▶ _Task description_
What is needed here is an exact repetition of the records below, beginning at the line that has "Viewport: 1920px width, 1080px" and stopping after the line that has "Click the user".

========

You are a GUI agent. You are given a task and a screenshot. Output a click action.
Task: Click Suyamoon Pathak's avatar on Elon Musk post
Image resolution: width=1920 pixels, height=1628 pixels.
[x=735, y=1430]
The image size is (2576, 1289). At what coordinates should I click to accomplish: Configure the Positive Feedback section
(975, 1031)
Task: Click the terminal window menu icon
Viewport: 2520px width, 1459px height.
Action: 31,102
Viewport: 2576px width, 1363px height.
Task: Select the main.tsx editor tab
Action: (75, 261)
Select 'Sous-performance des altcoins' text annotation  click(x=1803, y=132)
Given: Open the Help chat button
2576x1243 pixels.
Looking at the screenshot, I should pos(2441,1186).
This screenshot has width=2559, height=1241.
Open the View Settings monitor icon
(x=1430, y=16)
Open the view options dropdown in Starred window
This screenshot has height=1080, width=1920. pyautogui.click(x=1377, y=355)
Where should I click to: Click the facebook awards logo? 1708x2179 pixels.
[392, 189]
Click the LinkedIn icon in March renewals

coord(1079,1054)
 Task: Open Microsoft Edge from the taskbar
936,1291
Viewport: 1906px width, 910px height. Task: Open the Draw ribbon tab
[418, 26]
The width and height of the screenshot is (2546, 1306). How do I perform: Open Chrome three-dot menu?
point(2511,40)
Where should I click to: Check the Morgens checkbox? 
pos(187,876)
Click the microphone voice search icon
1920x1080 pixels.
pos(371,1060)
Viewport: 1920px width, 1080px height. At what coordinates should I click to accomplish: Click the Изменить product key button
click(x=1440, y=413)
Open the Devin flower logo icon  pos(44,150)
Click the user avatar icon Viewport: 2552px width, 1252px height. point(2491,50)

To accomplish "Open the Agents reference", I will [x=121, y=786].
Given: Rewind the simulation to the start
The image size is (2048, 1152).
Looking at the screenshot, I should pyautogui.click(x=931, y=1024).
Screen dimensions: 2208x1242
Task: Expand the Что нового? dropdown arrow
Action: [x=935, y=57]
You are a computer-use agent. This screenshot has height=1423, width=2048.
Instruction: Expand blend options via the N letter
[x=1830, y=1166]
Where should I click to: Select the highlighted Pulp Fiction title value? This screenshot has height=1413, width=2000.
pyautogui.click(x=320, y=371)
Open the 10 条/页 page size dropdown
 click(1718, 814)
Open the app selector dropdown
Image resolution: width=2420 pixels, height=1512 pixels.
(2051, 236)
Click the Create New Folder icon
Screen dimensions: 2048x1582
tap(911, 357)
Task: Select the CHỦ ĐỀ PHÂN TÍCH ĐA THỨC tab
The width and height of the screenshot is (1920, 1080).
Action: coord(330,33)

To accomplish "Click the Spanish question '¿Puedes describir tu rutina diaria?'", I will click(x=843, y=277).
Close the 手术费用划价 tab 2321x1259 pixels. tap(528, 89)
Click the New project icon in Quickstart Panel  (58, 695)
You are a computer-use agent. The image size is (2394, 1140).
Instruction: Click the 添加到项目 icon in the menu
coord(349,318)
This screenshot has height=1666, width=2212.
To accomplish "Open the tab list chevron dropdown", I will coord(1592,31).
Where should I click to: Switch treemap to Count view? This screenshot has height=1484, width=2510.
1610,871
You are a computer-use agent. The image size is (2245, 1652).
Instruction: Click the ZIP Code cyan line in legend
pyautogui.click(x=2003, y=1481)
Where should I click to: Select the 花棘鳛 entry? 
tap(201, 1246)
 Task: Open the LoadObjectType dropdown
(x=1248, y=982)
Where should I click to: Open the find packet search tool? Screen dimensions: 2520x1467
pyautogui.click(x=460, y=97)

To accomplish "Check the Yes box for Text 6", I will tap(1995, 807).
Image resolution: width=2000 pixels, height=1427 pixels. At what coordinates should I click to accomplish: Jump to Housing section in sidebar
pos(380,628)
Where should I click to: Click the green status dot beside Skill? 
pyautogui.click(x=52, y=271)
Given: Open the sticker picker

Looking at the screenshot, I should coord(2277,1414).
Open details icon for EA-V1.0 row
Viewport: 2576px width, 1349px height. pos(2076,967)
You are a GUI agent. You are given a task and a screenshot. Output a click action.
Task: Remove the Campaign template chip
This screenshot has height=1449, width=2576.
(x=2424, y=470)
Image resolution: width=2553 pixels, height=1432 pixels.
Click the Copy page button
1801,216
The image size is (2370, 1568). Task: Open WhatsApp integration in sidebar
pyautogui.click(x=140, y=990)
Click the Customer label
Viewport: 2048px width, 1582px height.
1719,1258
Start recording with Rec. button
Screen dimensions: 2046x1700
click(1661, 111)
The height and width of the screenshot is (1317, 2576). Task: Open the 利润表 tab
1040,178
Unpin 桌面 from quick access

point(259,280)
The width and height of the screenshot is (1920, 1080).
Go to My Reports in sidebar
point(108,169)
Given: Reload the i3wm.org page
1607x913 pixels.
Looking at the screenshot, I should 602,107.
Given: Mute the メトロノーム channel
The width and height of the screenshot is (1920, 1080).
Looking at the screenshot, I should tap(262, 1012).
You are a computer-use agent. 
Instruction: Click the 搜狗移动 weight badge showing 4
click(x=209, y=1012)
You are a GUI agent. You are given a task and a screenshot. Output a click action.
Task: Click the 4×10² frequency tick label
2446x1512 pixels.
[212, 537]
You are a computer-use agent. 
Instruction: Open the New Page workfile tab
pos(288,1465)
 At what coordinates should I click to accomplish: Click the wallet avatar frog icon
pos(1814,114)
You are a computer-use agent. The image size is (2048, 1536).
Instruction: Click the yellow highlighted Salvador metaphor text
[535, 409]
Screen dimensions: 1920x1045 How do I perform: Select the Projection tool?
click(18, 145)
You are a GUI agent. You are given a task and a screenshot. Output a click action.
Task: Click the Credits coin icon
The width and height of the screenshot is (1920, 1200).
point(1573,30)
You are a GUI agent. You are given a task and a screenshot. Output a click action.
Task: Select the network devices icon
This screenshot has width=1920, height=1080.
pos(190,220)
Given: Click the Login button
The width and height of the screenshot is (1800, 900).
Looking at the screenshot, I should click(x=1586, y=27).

========

▶ _Exercise response_
Viewport: 1920px width, 1080px height. At what coordinates should I click to accomplish: Click the Изменить product key button
click(x=1440, y=413)
Open the Devin flower logo icon  pos(44,150)
Click the user avatar icon Viewport: 2552px width, 1252px height. point(2491,50)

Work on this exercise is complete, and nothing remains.